[Data records]
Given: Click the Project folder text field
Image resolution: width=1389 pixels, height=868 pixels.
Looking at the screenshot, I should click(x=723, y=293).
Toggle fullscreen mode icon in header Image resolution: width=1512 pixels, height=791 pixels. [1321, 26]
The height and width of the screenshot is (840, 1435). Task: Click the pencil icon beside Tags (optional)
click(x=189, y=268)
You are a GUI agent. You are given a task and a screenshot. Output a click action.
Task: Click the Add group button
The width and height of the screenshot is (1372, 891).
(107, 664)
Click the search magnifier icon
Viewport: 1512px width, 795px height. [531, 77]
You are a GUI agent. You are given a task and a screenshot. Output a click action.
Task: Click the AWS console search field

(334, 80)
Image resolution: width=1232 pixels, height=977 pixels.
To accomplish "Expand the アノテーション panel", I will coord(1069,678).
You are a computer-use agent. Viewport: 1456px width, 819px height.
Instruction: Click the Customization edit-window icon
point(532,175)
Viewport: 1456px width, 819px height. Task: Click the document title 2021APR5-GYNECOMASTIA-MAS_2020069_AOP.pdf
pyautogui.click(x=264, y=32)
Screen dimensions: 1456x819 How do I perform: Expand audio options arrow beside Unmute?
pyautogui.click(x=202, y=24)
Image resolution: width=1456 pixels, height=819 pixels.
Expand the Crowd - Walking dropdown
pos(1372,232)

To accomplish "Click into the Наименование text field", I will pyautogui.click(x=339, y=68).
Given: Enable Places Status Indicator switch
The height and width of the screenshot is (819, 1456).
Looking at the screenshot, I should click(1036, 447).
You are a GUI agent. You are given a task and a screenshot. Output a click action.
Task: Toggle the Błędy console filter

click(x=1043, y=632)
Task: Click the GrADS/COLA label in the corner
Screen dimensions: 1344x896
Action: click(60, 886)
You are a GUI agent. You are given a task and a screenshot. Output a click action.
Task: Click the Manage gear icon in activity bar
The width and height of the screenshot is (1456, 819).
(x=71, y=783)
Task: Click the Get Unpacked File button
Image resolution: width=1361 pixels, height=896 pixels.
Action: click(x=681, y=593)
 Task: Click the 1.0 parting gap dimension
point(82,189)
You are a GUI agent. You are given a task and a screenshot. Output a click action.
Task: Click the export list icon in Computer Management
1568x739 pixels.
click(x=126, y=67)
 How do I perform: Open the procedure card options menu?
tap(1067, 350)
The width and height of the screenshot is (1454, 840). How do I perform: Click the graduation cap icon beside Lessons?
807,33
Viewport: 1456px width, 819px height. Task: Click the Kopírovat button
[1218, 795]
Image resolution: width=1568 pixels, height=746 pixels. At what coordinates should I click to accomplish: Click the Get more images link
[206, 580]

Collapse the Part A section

## Work order
To complete this exercise, set down every line above exactly once more.

## Exercise response
Given: Click the Project folder text field
Image resolution: width=1389 pixels, height=868 pixels.
Looking at the screenshot, I should click(x=723, y=293).
Toggle fullscreen mode icon in header Image resolution: width=1512 pixels, height=791 pixels. [1321, 26]
The height and width of the screenshot is (840, 1435). Task: Click the pencil icon beside Tags (optional)
click(x=189, y=268)
You are a GUI agent. You are given a task and a screenshot. Output a click action.
Task: Click the Add group button
The width and height of the screenshot is (1372, 891).
(107, 664)
Click the search magnifier icon
Viewport: 1512px width, 795px height. [531, 77]
You are a GUI agent. You are given a task and a screenshot. Output a click action.
Task: Click the AWS console search field

(334, 80)
Image resolution: width=1232 pixels, height=977 pixels.
To accomplish "Expand the アノテーション panel", I will coord(1069,678).
You are a computer-use agent. Viewport: 1456px width, 819px height.
Instruction: Click the Customization edit-window icon
point(532,175)
Viewport: 1456px width, 819px height. Task: Click the document title 2021APR5-GYNECOMASTIA-MAS_2020069_AOP.pdf
pyautogui.click(x=264, y=32)
Screen dimensions: 1456x819 How do I perform: Expand audio options arrow beside Unmute?
pyautogui.click(x=202, y=24)
Image resolution: width=1456 pixels, height=819 pixels.
Expand the Crowd - Walking dropdown
pos(1372,232)

To accomplish "Click into the Наименование text field", I will pyautogui.click(x=339, y=68).
Given: Enable Places Status Indicator switch
The height and width of the screenshot is (819, 1456).
Looking at the screenshot, I should click(1036, 447).
You are a GUI agent. You are given a task and a screenshot. Output a click action.
Task: Toggle the Błędy console filter

click(x=1043, y=632)
Task: Click the GrADS/COLA label in the corner
Screen dimensions: 1344x896
Action: click(60, 886)
You are a GUI agent. You are given a task and a screenshot. Output a click action.
Task: Click the Manage gear icon in activity bar
The width and height of the screenshot is (1456, 819).
(x=71, y=783)
Task: Click the Get Unpacked File button
Image resolution: width=1361 pixels, height=896 pixels.
Action: click(x=681, y=593)
 Task: Click the 1.0 parting gap dimension
point(82,189)
You are a GUI agent. You are given a task and a screenshot. Output a click action.
Task: Click the export list icon in Computer Management
1568x739 pixels.
click(x=126, y=67)
 How do I perform: Open the procedure card options menu?
tap(1067, 350)
The width and height of the screenshot is (1454, 840). How do I perform: Click the graduation cap icon beside Lessons?
807,33
Viewport: 1456px width, 819px height. Task: Click the Kopírovat button
[1218, 795]
Image resolution: width=1568 pixels, height=746 pixels. At what coordinates should I click to accomplish: Click the Get more images link
[206, 580]

Collapse the Part A section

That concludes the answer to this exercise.